PROVIDED PASSAGE:
********
Nowadays I do load a few plugins myself on the machines where I do a lot of
coding or writing, but the only one that's useful every single day without
fail is Tim Pope's Surround [1]. It's so useful so often that I've often
thought Bram should simply ask to make it part of Vim's core to supplement the
very cool idea of text objects [2]. Even if you're a crotchety old raw-Vim
man, I really would say that you've _got_ to try this out.

There are other very good plugins out there. Fugitive [3], also by Tim Pope,
comes to mind if you do a lot of Git work and care about crafting really nice
commits.

[1]: <https://github.com/tpope/vim-surround>

[2]: <http://vimdoc.sourceforge.net/htmldoc/motion.html>

[3]: <https://github.com/tpope/vim-fugitive>

------
davvid
Quote: _they might end up spending a lot of fruitless time trying to force Vim
to follow the same model through its configuration._

Here's a fun little snippet from my .vimrc. Enjoy ;-)
********
Text and item location lines
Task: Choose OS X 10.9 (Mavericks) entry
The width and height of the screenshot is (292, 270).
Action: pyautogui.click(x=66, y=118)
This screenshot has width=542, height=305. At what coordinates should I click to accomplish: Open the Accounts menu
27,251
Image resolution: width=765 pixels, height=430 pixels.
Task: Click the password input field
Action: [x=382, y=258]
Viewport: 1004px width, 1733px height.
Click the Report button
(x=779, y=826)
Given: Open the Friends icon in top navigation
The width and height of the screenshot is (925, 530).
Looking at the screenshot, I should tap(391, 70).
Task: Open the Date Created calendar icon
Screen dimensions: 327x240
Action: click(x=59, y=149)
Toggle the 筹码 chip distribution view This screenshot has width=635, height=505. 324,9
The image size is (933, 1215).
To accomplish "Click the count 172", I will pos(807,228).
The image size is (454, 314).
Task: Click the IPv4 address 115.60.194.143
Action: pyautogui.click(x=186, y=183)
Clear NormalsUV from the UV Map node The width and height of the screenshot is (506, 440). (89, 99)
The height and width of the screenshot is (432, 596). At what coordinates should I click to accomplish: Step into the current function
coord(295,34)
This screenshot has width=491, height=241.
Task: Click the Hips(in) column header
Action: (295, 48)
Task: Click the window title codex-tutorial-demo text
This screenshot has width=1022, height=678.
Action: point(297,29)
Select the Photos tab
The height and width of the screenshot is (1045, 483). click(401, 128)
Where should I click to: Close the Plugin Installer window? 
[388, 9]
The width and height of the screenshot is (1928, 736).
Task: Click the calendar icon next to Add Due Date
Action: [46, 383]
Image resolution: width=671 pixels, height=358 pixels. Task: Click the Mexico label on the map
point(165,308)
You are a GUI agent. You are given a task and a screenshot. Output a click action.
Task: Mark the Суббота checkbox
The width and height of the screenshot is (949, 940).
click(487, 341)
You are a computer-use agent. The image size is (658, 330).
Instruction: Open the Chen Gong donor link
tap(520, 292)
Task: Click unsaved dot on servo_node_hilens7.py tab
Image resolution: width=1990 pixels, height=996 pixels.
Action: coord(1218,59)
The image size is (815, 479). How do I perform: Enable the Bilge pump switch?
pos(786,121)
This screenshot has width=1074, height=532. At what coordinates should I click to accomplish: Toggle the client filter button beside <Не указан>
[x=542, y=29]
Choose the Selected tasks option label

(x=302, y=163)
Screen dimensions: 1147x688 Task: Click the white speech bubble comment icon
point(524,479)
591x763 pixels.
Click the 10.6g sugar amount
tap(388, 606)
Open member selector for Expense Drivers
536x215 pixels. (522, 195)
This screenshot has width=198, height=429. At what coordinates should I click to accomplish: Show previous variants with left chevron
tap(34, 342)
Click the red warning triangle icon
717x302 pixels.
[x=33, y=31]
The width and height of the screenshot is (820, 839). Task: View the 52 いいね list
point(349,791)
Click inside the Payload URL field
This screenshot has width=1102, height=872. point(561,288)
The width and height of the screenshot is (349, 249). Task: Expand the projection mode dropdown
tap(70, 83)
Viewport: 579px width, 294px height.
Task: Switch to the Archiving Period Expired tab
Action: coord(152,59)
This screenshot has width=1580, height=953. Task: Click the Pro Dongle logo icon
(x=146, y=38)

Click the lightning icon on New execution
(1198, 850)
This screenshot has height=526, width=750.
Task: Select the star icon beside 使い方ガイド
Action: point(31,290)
********
THINGS TO DO:
**a)** Reproduce the Vim plugin thread from "Nowadays I do" up to and including "try this out.".
**b)** In the Vim plugin thread, which plugin is called useful every single day without fail?
Rely only on the Vim plugin thread when you respond.

ANSWER SET:
**a)**
Nowadays I do load a few plugins myself on the machines where I do a lot of
coding or writing, but the only one that's useful every single day without
fail is Tim Pope's Surround [1]. It's so useful so often that I've often
thought Bram should simply ask to make it part of Vim's core to supplement the
very cool idea of text objects [2]. Even if you're a crotchety old raw-Vim
man, I really would say that you've _got_ to try this out.

**b)** Tim Pope's Surround